* **The records**:
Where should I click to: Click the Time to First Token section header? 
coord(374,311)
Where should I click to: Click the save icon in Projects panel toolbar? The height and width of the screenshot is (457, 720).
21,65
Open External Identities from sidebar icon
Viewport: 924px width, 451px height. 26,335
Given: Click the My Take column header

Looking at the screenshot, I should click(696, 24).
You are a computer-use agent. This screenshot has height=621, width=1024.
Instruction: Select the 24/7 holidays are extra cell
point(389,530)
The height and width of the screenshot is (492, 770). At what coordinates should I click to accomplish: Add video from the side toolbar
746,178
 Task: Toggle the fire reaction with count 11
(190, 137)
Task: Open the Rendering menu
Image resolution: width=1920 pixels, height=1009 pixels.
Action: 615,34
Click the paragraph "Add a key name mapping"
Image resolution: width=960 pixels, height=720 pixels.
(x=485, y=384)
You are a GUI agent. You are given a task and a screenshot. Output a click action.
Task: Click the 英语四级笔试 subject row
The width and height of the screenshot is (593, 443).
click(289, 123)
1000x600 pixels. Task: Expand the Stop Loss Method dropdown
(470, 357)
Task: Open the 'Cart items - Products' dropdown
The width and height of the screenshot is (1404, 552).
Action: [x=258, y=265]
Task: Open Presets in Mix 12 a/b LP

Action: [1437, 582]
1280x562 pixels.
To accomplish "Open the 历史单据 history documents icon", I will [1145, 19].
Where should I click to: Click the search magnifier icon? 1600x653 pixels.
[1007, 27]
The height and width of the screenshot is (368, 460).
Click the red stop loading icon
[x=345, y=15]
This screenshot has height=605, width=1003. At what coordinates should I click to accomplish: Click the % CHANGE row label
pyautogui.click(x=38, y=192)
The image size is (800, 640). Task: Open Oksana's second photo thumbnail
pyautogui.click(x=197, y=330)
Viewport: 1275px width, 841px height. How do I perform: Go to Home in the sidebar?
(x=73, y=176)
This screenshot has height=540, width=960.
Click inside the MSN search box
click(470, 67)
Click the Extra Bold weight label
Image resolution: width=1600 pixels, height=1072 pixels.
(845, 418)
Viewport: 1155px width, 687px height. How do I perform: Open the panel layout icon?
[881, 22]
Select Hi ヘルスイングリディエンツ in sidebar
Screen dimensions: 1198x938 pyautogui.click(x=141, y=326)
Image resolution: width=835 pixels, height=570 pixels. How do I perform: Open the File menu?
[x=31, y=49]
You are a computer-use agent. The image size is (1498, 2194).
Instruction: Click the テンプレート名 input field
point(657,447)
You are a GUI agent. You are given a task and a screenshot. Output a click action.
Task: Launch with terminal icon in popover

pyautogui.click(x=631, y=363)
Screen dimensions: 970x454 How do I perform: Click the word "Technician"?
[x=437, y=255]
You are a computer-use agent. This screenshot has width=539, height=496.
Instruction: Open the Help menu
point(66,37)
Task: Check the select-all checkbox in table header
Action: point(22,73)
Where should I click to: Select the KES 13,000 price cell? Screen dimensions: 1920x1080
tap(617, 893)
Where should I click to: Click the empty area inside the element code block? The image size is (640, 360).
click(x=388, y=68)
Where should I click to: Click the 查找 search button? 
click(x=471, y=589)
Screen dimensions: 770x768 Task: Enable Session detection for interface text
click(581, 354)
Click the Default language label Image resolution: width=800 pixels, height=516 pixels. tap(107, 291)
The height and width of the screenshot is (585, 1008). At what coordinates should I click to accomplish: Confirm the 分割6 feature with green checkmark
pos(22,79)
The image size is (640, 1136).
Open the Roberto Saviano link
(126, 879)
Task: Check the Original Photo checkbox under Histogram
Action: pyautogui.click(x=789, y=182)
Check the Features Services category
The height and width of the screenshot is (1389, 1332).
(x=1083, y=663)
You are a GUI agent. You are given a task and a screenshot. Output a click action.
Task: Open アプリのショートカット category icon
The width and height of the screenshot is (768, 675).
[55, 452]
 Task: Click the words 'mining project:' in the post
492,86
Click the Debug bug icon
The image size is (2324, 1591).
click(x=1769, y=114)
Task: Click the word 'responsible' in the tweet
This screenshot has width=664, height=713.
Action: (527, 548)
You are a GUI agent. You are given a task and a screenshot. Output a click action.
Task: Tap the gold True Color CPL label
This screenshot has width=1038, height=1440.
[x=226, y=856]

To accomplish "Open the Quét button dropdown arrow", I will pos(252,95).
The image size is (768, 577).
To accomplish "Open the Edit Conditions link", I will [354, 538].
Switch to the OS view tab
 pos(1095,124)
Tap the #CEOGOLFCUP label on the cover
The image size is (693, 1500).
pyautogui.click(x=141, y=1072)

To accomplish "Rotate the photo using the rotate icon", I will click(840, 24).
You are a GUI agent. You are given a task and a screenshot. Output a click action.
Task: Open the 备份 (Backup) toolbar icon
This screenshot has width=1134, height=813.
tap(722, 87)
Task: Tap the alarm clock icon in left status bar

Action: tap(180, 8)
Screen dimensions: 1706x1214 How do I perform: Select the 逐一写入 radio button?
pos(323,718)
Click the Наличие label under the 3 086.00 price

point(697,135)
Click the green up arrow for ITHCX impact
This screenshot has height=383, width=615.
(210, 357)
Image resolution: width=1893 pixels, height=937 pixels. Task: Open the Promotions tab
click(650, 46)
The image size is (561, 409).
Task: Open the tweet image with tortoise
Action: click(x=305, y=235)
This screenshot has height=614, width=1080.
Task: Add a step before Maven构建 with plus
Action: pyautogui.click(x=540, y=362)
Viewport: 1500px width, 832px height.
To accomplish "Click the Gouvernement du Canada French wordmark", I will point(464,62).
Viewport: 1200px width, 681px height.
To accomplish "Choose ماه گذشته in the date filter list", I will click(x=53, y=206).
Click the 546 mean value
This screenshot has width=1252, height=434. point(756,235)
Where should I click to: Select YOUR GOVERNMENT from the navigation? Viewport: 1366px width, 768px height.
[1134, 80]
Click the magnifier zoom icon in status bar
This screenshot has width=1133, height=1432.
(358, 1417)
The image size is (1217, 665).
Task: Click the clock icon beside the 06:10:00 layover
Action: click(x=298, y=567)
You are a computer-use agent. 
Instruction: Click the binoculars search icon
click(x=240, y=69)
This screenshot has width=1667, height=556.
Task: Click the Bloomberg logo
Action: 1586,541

* **Exercise goal**: Write out the data above once more, exactly as it reads.

* **Result of the task**:
Where should I click to: Click the Time to First Token section header? 
coord(374,311)
Where should I click to: Click the save icon in Projects panel toolbar? The height and width of the screenshot is (457, 720).
21,65
Open External Identities from sidebar icon
Viewport: 924px width, 451px height. 26,335
Given: Click the My Take column header

Looking at the screenshot, I should click(696, 24).
You are a computer-use agent. This screenshot has height=621, width=1024.
Instruction: Select the 24/7 holidays are extra cell
point(389,530)
The height and width of the screenshot is (492, 770). At what coordinates should I click to accomplish: Add video from the side toolbar
746,178
 Task: Toggle the fire reaction with count 11
(190, 137)
Task: Open the Rendering menu
Image resolution: width=1920 pixels, height=1009 pixels.
Action: 615,34
Click the paragraph "Add a key name mapping"
Image resolution: width=960 pixels, height=720 pixels.
(x=485, y=384)
You are a GUI agent. You are given a task and a screenshot. Output a click action.
Task: Click the 英语四级笔试 subject row
The width and height of the screenshot is (593, 443).
click(289, 123)
1000x600 pixels. Task: Expand the Stop Loss Method dropdown
(470, 357)
Task: Open the 'Cart items - Products' dropdown
The width and height of the screenshot is (1404, 552).
Action: [x=258, y=265]
Task: Open Presets in Mix 12 a/b LP

Action: [1437, 582]
1280x562 pixels.
To accomplish "Open the 历史单据 history documents icon", I will [1145, 19].
Where should I click to: Click the search magnifier icon? 1600x653 pixels.
[1007, 27]
The height and width of the screenshot is (368, 460).
Click the red stop loading icon
[x=345, y=15]
This screenshot has height=605, width=1003. At what coordinates should I click to accomplish: Click the % CHANGE row label
pyautogui.click(x=38, y=192)
The image size is (800, 640). Task: Open Oksana's second photo thumbnail
pyautogui.click(x=197, y=330)
Viewport: 1275px width, 841px height. How do I perform: Go to Home in the sidebar?
(x=73, y=176)
This screenshot has height=540, width=960.
Click inside the MSN search box
click(470, 67)
Click the Extra Bold weight label
Image resolution: width=1600 pixels, height=1072 pixels.
(845, 418)
Viewport: 1155px width, 687px height. How do I perform: Open the panel layout icon?
[881, 22]
Select Hi ヘルスイングリディエンツ in sidebar
Screen dimensions: 1198x938 pyautogui.click(x=141, y=326)
Image resolution: width=835 pixels, height=570 pixels. How do I perform: Open the File menu?
[x=31, y=49]
You are a computer-use agent. The image size is (1498, 2194).
Instruction: Click the テンプレート名 input field
point(657,447)
You are a GUI agent. You are given a task and a screenshot. Output a click action.
Task: Launch with terminal icon in popover

pyautogui.click(x=631, y=363)
Screen dimensions: 970x454 How do I perform: Click the word "Technician"?
[x=437, y=255]
You are a computer-use agent. This screenshot has width=539, height=496.
Instruction: Open the Help menu
point(66,37)
Task: Check the select-all checkbox in table header
Action: point(22,73)
Where should I click to: Select the KES 13,000 price cell? Screen dimensions: 1920x1080
tap(617, 893)
Where should I click to: Click the empty area inside the element code block? The image size is (640, 360).
click(x=388, y=68)
Where should I click to: Click the 查找 search button? 
click(x=471, y=589)
Screen dimensions: 770x768 Task: Enable Session detection for interface text
click(581, 354)
Click the Default language label Image resolution: width=800 pixels, height=516 pixels. tap(107, 291)
The height and width of the screenshot is (585, 1008). At what coordinates should I click to accomplish: Confirm the 分割6 feature with green checkmark
pos(22,79)
The image size is (640, 1136).
Open the Roberto Saviano link
(126, 879)
Task: Check the Original Photo checkbox under Histogram
Action: pyautogui.click(x=789, y=182)
Check the Features Services category
The height and width of the screenshot is (1389, 1332).
(x=1083, y=663)
You are a GUI agent. You are given a task and a screenshot. Output a click action.
Task: Open アプリのショートカット category icon
The width and height of the screenshot is (768, 675).
[55, 452]
 Task: Click the words 'mining project:' in the post
492,86
Click the Debug bug icon
The image size is (2324, 1591).
click(x=1769, y=114)
Task: Click the word 'responsible' in the tweet
This screenshot has width=664, height=713.
Action: (527, 548)
You are a GUI agent. You are given a task and a screenshot. Output a click action.
Task: Tap the gold True Color CPL label
This screenshot has width=1038, height=1440.
[x=226, y=856]

To accomplish "Open the Quét button dropdown arrow", I will pos(252,95).
The image size is (768, 577).
To accomplish "Open the Edit Conditions link", I will [354, 538].
Switch to the OS view tab
 pos(1095,124)
Tap the #CEOGOLFCUP label on the cover
The image size is (693, 1500).
pyautogui.click(x=141, y=1072)

To accomplish "Rotate the photo using the rotate icon", I will click(840, 24).
You are a GUI agent. You are given a task and a screenshot. Output a click action.
Task: Open the 备份 (Backup) toolbar icon
This screenshot has width=1134, height=813.
tap(722, 87)
Task: Tap the alarm clock icon in left status bar

Action: tap(180, 8)
Screen dimensions: 1706x1214 How do I perform: Select the 逐一写入 radio button?
pos(323,718)
Click the Наличие label under the 3 086.00 price

point(697,135)
Click the green up arrow for ITHCX impact
This screenshot has height=383, width=615.
(210, 357)
Image resolution: width=1893 pixels, height=937 pixels. Task: Open the Promotions tab
click(650, 46)
The image size is (561, 409).
Task: Open the tweet image with tortoise
Action: click(x=305, y=235)
This screenshot has height=614, width=1080.
Task: Add a step before Maven构建 with plus
Action: pyautogui.click(x=540, y=362)
Viewport: 1500px width, 832px height.
To accomplish "Click the Gouvernement du Canada French wordmark", I will point(464,62).
Viewport: 1200px width, 681px height.
To accomplish "Choose ماه گذشته in the date filter list", I will click(x=53, y=206).
Click the 546 mean value
This screenshot has width=1252, height=434. point(756,235)
Where should I click to: Select YOUR GOVERNMENT from the navigation? Viewport: 1366px width, 768px height.
[1134, 80]
Click the magnifier zoom icon in status bar
This screenshot has width=1133, height=1432.
(358, 1417)
The image size is (1217, 665).
Task: Click the clock icon beside the 06:10:00 layover
Action: click(x=298, y=567)
You are a computer-use agent. 
Instruction: Click the binoculars search icon
click(x=240, y=69)
This screenshot has width=1667, height=556.
Task: Click the Bloomberg logo
Action: 1586,541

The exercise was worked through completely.